А если две косточки? И одновременно? Никогда!
– Красивые волосы, – соглашается Людовик, когда я поднимаю голову, чтобы вдохнуть свежего воздуха. Голос у него низкий, медовый, и кажется, что доносится он откуда-то издалека.
– Она красавица, как и я. В конце концов, мы же сестры. – В голосе моем приглашение, которое Людовик не может истолковать двояко.
Он чуть подается вперед, как обычно поступает, когда возбужден, сжимает свой член в бриджах. Я наклоняюсь и целую пышную грудь Дианы, ощущаю на губах под маслом герани привкус затхлого пота. Я должна серьезно с ней поговорить, решаю я, а она смеется. Король встает, подходит к нам. Она должна чаще купаться. Если не для меня, то по крайней мере для него.
Замок Шуази
Октябрь 1743года
О Святая Дева Мария, Святая Дева Мария, Святая Дева Мария! Я согрешила. Я иду на утреннюю службу, потом на вечернюю, но не нахожу там прощения. Я расхаживаю по своей спальне, кричу, чтобы служанки оставили меня в покое. Ложусь на кровать и плачу в ожидании, что меня настигнет кара Господня. А потом понимаю, что, пока я лежу, Господь не может меня наказать, поэтому я встаю, но ноги подкашиваются, и я, испуганная, падаю на пол.

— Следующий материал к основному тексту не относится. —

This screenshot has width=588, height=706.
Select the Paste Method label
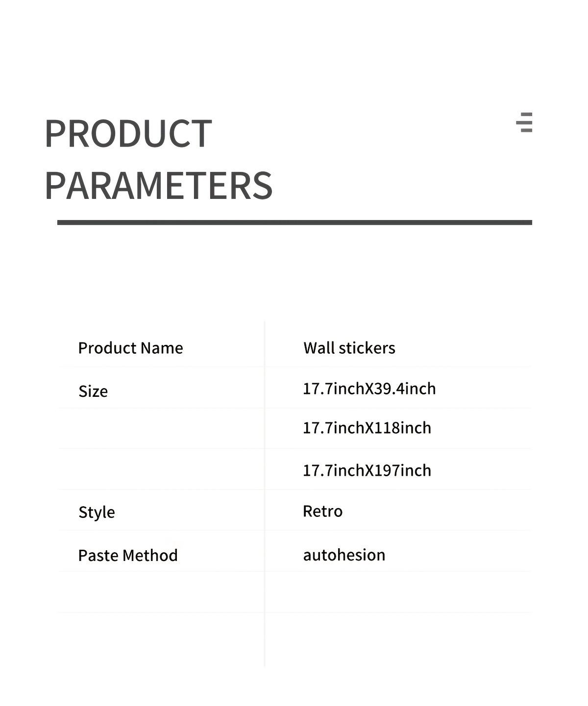coord(128,556)
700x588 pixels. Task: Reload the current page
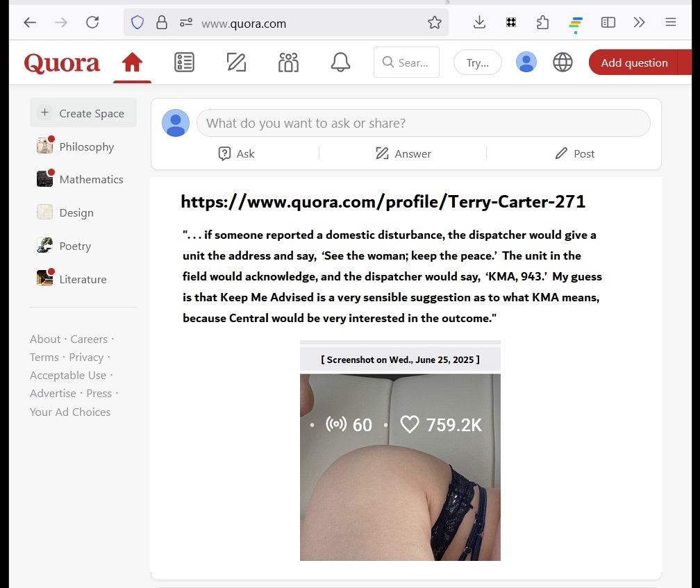(92, 22)
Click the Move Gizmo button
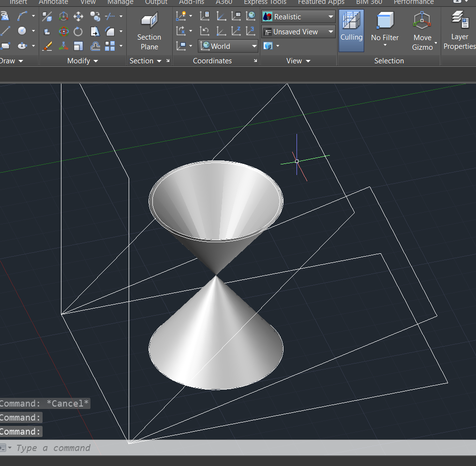Screen dimensions: 476x466 (422, 30)
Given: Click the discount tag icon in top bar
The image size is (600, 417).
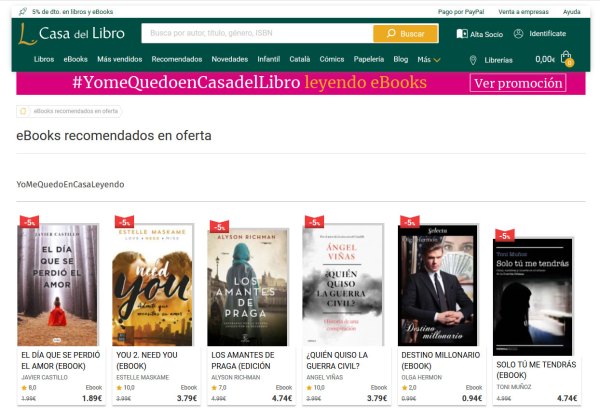Looking at the screenshot, I should pyautogui.click(x=23, y=11).
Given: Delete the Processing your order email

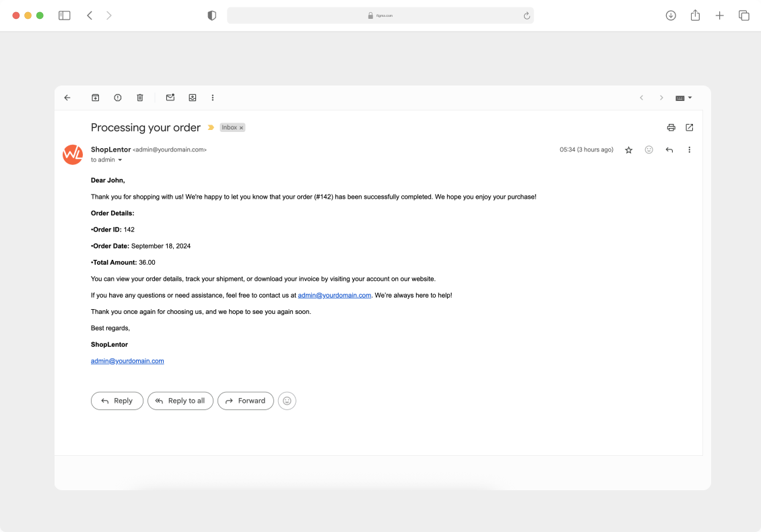Looking at the screenshot, I should 139,97.
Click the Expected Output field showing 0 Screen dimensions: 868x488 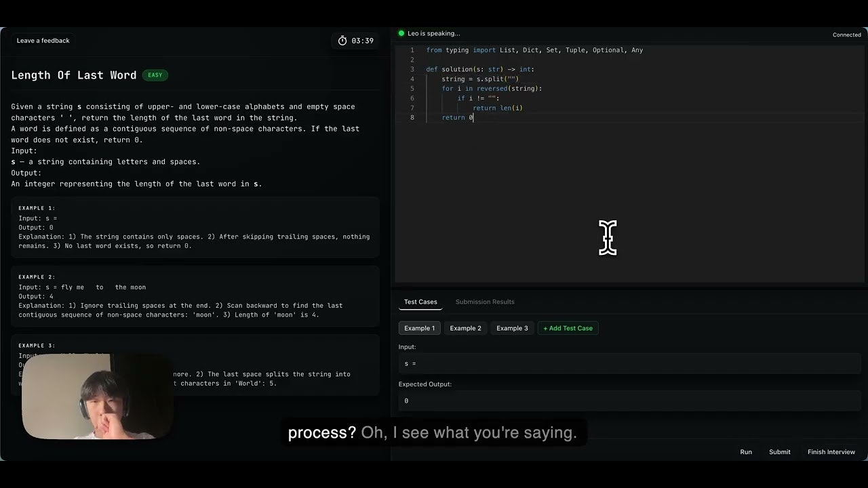click(x=629, y=401)
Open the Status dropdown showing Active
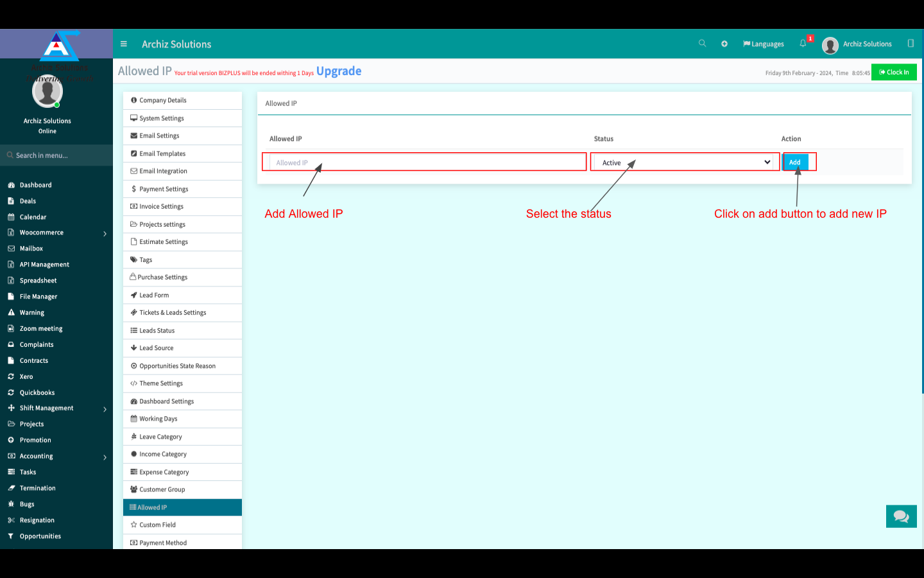924x578 pixels. [685, 162]
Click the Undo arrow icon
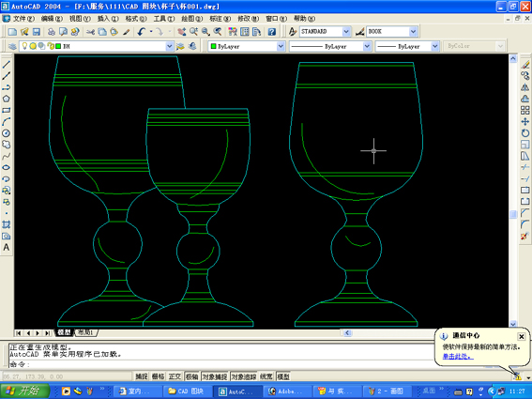This screenshot has height=399, width=532. (x=142, y=32)
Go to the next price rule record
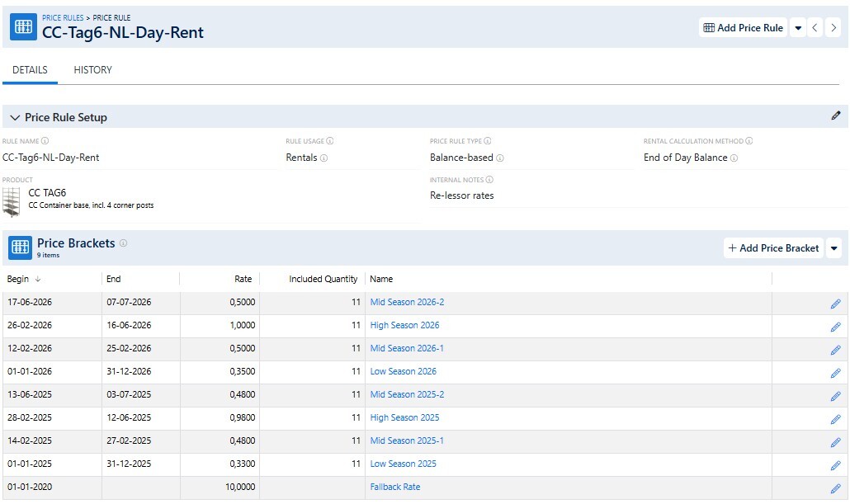Screen dimensions: 850x504 pyautogui.click(x=833, y=28)
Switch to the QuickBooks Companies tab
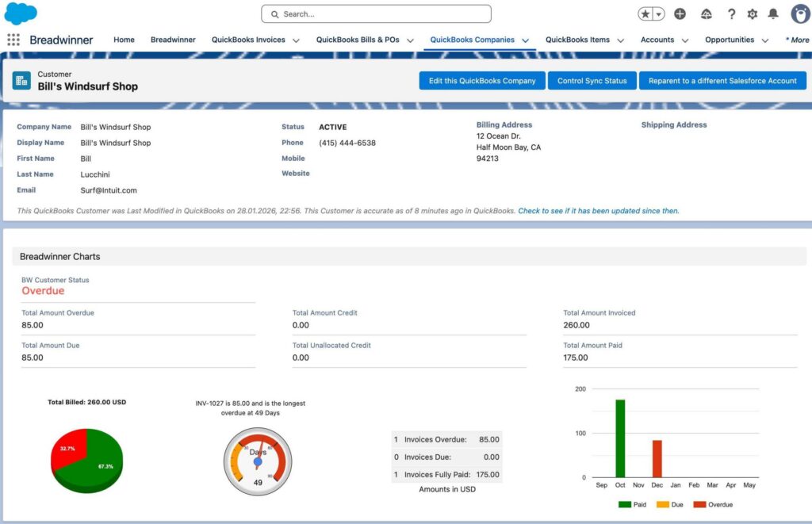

Я и раньше грешила, но по мелочам. Остряки шутят, что мораль – это удел плебейской буржуазии и то, что повсюду считается грехом, здесь, в Версале, не более чем маленькая провинность, окаянство. «Окаянство» – смешное слово. Я не знала точно, что оно означает, пока не попала в Версаль. Но вчера вечером я повела себя как окаянная, пусть и с самим королем. Это грех, смертельный грех, и, конечно же, я буду за него наказана.
Между службами я делюсь своими страхами с Марианной.
– Единственное, чего нужно бояться, – это твоего длинного языка, – шипит она. – Хватит бояться. Господь не может заглянуть в покои короля. Они же хорошо охраняются! Туда никого не впускают!
Мне кажется, что это не так, но, как обычно, я не нахожу что ответить. Если провинность – это маленький грех, что же тогда грех большой? Окаянство? Похоже на что-то большое и ужасное!